City of Cape Town, Western Cape, South Africa – Planned Raw Water Augmentation is adding 7% to the City’s drinking water supply

In 2019, after the 2014 – 2018 drought crisis, the Cape Town City Council approved our Water Strategy, “our shared water future”.

The strategy includes five commitments:

  1. Safe access to water and sanitation for ALL
  2. Wise Water Use through pricing, regulation, active citizenship, network management.
  3. Sufficient, reliable water from diverse sources.
  4. Shared benefits and managed risks from regional water resources
  5. Water Sensitive City by 2040.

The City of Cape Town seeks to increase its water supply by 300 million litres (79 million gallons) per day by 2030.

Water reuse is included in multiple water sources (surface water, groundwater and desalination) which will contribute to our total water supply, in line with the third commitment of the Water Strategy.
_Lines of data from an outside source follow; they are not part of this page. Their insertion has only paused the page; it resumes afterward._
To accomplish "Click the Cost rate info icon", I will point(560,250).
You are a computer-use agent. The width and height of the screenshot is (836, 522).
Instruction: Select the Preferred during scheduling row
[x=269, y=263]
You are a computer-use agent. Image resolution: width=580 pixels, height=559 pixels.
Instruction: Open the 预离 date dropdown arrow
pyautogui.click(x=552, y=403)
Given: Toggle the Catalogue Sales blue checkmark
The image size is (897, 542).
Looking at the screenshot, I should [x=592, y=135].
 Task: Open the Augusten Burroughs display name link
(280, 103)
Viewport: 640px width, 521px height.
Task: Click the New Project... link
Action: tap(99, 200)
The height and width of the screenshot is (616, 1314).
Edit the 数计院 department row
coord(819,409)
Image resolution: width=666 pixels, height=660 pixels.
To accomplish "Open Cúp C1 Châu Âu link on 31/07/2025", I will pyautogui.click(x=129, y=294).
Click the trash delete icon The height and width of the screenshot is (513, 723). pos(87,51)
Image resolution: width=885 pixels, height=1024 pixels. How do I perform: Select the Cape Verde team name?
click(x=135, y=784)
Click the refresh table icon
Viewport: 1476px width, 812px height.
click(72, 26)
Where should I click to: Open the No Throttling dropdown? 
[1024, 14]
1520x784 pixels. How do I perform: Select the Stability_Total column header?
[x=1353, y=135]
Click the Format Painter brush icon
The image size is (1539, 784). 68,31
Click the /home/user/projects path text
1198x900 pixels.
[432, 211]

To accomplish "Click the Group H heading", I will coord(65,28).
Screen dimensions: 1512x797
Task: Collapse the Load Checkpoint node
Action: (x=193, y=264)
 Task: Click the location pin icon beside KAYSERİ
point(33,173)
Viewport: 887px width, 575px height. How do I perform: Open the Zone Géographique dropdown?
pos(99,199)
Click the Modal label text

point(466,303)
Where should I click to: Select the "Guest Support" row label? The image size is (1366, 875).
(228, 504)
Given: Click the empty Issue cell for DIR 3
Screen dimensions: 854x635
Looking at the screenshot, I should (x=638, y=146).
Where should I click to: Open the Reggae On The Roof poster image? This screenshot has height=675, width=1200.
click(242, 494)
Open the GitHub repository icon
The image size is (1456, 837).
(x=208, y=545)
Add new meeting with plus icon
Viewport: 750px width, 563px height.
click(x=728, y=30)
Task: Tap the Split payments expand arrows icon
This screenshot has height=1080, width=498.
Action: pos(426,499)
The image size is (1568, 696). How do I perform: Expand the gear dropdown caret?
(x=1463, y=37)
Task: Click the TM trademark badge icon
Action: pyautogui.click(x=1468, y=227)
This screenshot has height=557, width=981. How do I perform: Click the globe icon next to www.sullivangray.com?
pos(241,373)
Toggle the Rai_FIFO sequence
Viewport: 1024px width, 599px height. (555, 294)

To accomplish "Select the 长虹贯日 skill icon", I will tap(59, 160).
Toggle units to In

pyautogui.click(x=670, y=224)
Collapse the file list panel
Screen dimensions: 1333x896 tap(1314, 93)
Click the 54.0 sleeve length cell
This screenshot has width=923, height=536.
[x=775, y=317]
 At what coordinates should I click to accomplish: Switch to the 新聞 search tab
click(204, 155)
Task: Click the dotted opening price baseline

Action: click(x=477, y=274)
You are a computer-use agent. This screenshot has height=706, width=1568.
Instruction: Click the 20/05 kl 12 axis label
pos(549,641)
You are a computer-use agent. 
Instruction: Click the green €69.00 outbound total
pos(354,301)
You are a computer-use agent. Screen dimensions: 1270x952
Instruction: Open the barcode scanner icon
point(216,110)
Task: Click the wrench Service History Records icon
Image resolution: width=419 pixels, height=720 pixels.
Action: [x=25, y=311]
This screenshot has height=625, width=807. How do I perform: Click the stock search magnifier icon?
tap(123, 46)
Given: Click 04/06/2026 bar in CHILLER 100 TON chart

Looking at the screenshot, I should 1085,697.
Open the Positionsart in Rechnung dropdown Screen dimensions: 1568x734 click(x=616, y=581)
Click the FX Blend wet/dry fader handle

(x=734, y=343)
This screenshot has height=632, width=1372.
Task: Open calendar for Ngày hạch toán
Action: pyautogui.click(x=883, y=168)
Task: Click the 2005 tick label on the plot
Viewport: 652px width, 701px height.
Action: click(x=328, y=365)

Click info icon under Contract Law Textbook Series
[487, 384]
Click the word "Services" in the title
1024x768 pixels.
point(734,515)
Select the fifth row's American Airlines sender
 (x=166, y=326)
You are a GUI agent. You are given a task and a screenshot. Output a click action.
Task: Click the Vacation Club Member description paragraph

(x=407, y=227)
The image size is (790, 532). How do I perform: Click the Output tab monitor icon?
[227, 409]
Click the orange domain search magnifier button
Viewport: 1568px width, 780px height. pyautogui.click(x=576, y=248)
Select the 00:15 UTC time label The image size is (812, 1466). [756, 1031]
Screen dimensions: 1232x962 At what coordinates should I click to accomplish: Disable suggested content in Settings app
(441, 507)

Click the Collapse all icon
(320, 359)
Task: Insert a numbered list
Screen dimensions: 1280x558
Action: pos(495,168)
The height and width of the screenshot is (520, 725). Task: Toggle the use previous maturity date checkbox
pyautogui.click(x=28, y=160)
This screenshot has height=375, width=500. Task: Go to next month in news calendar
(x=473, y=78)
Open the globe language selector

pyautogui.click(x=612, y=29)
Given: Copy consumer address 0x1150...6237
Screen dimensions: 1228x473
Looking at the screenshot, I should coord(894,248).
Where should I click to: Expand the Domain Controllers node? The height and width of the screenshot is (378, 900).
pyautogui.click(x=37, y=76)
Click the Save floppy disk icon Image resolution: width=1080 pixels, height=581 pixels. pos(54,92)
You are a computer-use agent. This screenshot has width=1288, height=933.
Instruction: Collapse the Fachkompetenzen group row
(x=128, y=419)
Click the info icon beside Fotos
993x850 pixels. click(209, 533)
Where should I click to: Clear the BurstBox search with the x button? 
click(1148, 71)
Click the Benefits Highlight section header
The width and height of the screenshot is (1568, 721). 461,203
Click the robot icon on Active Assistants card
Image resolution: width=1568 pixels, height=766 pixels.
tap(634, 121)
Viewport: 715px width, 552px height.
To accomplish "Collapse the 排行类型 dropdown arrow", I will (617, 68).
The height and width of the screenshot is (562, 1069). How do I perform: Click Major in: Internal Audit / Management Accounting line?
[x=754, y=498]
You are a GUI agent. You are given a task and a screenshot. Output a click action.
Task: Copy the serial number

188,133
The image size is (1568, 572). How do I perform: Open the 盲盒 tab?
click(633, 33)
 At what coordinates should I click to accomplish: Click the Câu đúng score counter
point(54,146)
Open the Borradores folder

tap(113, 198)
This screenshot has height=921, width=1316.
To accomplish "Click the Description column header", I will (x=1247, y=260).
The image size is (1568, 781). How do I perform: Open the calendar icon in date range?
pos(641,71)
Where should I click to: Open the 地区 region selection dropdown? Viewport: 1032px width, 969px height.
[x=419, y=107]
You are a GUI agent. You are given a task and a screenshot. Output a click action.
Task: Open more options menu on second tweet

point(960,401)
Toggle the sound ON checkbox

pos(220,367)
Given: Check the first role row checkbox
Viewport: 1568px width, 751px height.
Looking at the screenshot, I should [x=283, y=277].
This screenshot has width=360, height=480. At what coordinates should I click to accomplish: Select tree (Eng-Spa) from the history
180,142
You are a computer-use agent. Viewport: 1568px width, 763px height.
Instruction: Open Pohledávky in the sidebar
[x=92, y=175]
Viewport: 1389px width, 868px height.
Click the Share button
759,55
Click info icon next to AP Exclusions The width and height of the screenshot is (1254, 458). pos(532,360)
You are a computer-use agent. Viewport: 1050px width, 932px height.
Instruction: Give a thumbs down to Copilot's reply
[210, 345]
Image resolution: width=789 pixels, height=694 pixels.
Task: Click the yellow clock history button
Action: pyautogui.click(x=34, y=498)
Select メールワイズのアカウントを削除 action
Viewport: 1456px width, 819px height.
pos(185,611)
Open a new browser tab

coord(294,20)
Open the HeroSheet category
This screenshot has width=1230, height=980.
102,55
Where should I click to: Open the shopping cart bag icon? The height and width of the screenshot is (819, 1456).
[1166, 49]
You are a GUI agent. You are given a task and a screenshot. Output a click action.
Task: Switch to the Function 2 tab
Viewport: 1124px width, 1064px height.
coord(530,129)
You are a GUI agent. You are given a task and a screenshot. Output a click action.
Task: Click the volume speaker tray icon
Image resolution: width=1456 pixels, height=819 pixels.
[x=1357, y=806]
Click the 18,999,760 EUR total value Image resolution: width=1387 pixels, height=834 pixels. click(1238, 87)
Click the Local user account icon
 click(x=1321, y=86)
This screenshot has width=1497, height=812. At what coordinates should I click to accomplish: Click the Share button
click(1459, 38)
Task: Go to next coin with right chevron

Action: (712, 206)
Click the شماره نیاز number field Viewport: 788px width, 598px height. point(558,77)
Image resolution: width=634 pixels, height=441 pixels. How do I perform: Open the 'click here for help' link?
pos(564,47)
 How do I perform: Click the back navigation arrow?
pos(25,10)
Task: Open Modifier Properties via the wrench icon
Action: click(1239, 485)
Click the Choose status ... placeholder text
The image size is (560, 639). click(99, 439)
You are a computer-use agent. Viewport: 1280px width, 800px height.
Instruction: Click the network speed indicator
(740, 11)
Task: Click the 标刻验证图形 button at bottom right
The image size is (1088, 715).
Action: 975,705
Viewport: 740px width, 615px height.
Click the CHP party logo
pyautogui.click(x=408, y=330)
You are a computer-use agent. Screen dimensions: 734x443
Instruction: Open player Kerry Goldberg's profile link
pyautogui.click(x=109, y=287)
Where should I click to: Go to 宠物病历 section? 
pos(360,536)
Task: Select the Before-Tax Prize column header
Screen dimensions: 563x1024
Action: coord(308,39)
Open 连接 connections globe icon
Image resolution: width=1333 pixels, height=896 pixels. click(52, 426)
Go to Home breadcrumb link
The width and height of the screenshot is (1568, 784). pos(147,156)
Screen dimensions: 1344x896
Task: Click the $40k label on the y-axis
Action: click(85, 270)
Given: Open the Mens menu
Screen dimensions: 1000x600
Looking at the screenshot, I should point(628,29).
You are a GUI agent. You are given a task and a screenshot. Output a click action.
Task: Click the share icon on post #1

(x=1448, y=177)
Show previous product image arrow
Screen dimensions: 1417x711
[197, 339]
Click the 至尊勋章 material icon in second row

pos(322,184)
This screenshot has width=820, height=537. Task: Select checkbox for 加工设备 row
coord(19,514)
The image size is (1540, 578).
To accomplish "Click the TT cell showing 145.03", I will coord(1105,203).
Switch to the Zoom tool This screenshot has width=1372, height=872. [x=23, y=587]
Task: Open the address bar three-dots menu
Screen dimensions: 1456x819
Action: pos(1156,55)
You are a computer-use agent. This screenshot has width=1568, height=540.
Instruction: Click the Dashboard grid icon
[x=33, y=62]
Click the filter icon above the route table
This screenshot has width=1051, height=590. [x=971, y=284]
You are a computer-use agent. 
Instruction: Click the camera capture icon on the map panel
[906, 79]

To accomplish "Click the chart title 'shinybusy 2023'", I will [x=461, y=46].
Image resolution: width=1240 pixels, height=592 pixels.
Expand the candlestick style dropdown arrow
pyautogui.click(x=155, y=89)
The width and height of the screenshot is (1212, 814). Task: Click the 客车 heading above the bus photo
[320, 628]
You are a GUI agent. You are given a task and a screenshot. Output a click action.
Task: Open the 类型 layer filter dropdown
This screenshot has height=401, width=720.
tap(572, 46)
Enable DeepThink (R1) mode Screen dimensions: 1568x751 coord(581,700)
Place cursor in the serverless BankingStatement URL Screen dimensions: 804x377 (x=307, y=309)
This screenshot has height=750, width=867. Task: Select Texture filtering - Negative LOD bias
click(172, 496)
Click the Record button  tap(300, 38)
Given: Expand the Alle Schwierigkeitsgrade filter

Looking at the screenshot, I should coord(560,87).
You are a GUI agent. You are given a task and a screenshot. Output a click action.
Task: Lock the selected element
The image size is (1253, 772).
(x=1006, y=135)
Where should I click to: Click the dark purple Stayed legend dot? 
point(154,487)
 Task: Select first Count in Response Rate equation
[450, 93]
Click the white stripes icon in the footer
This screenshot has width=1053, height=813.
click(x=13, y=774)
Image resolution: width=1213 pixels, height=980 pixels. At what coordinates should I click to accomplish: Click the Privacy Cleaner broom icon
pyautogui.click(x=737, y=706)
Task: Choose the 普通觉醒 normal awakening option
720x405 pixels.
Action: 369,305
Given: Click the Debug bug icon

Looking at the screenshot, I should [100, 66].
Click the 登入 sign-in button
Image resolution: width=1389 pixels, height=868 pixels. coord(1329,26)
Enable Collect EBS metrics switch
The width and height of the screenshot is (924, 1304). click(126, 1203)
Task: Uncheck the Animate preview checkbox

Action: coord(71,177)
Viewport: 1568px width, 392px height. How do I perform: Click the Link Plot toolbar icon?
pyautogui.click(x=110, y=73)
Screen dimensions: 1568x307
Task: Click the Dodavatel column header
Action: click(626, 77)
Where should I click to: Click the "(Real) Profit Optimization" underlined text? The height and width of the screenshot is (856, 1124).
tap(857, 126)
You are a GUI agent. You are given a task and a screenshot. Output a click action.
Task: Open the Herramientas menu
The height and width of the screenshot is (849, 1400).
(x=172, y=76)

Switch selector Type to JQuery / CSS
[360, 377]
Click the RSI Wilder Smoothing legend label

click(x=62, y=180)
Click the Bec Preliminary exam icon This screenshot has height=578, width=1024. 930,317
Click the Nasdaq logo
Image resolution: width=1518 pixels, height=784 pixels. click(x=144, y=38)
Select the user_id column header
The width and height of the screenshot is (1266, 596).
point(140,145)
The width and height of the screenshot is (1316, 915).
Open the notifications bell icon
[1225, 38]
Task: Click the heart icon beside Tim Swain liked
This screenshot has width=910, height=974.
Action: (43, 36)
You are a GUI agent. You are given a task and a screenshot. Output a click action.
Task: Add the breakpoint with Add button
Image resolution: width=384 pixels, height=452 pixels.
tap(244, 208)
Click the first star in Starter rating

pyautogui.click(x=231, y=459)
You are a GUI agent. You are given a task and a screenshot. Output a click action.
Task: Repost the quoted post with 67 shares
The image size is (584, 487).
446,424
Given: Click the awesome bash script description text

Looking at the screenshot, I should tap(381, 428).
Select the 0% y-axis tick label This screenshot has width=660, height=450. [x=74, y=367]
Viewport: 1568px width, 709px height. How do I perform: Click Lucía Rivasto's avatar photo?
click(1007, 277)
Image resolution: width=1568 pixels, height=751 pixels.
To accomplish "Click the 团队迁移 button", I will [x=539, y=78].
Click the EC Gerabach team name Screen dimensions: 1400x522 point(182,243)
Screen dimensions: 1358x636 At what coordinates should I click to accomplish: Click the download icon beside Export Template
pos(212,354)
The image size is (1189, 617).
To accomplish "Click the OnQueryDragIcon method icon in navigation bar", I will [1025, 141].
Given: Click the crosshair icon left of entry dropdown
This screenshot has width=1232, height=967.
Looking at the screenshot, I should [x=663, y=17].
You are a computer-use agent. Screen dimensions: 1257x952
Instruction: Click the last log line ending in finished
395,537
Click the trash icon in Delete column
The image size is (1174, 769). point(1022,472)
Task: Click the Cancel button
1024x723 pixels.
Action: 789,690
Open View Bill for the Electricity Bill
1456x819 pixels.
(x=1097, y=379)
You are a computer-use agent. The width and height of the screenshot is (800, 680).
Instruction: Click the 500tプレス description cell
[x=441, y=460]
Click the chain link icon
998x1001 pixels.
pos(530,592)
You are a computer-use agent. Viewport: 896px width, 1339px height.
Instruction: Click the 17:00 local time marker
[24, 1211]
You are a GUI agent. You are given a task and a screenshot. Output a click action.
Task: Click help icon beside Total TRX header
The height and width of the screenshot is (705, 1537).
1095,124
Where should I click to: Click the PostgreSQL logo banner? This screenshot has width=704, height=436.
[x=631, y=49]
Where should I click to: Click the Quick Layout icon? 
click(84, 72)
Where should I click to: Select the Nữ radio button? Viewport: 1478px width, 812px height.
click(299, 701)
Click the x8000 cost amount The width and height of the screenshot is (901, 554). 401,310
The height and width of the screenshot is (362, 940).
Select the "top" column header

The Faure New Water Scheme is a 70 million litre (18 million gallon) per day Water Reuse Scheme. The plant will source treated effluent from Zandvliet Waste Water Treatment Plant and put this through an advanced water purification process to produce drinking quality water. The water will then be blended with dam water to augment the water that feeds the existing Faure Water Treatment plant, the City’s largest water treatment plant, and then distributed into the Cape Town Water Supply.

The project is currently in the planning and design phase. First water production is estimated to be in 2030/31.

Water reuse, in particular, has the potential to change our city’s water security dramatically, as we look to this source to add around 7% to our total bulk drinking water supply by 2040.